- _TEXT EXTRACT_
-- BEGIN --
Ina Weber, "Von Bauhaus zu Real über Lidl und Minimal", Kassler Kunstverein, 2008, Ausstellungsansicht Ina Weber, „Von Bauhaus zu Real über Lidl und Minimal“, Kasseler Kunstverein, 2008, Ausstellungsansicht

Looking through the catalogue for the exhibition of Ina Weber at the Kasseler Kunstverein I came across the piece of work that hooked me when I first saw a show of hers. It is on the last page of the book as if it is a discontinued model that yet wants to stay on the shelves, or as surplus stock remains there by default. It is a cross- stitch embroidery of a becoming obsolete Tdk audio-cassette which has as its title “Washing Instructions” (2003). This small wall piece exemplifies many of the mundane themes which run through the work of Weber invoking, among other things, a bygone age of craft and (re) production, rebellion and teenage kicks all through the night. The exhibition in Kassel concentrates on architecture, though.

Entering the recently renovated Kunstverein the visitor gets to see four three meter high models of nine to eleven story modernist looking buildings that might have come out of the fifties. Ideals of bright, chic, intelligent living spaces somehow work contrary to their intention. The plot of land it is constructed on is so small that the wish for compact spacious apartments turns out to be cute doll houses. Indeed Weber does herself say these buildings in real life look like large sculptures, but small living quarters – a philanthropic desire to create a sort of miniature luxury apartment for the less financially endowed.

They remind me of a Le Corbusier Unité d’Habitation complex that I once chanced to visit in Firminy, a suburb of Saint-Etienne in France. Situated on top of a hill and full of wonderful utopian ideas, it somehow did not conform to the benevolent idyllic uses it was intended for. Pragmatically it tended to be a haven for petty crime and confusion that comes from low income housing in the less gentrified parts of town. It was half emptied to reduce the feeling of overcrowding and prevent subsequent anarchy. Here in the Fridericianum, where the first German parliament once met and now the Kunstverein is located, these sculptures have a faint air of nostalgia for a bygone age; a kind of wish that they had in parts succeeded in their utopian machinic dreams of serene space and light built to regenerate the spirit after a long days work. One can’t help admiring too, the elegance of the various forms, a far cry from the distinctly disinterested low income social housing that popped up everywhere in the seventies and eighties. And of course the mega- polises round the world today – or the fantasy cities of Dubai catering to a population explosion unimagined even twenty years ago – just don’t have any illusions of a social conscience to squander on the poor.
-- END --
- _PROBLEM TO SOLVE_
Reproduce the passage of the Ina Weber exhibition review word for word, beginning at the words "Looking through the" and stopping after the words "on architecture, though.".

- _SUPPLIED DATA_
-- BEGIN --
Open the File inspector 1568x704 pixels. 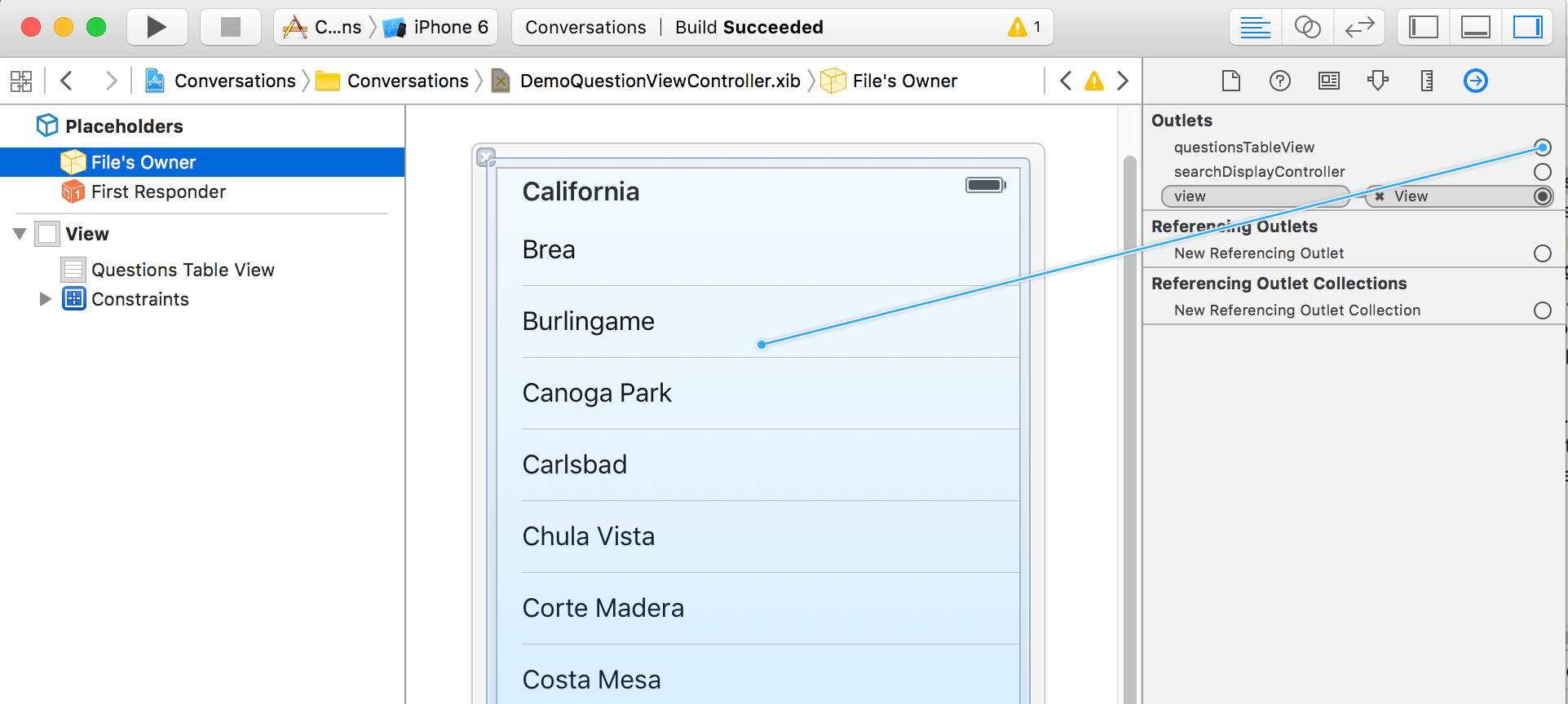coord(1231,81)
-- END --
- _REPLY_
Looking through the catalogue for the exhibition of Ina Weber at the Kasseler Kunstverein I came across the piece of work that hooked me when I first saw a show of hers. It is on the last page of the book as if it is a discontinued model that yet wants to stay on the shelves, or as surplus stock remains there by default. It is a cross- stitch embroidery of a becoming obsolete Tdk audio-cassette which has as its title “Washing Instructions” (2003). This small wall piece exemplifies many of the mundane themes which run through the work of Weber invoking, among other things, a bygone age of craft and (re) production, rebellion and teenage kicks all through the night. The exhibition in Kassel concentrates on architecture, though.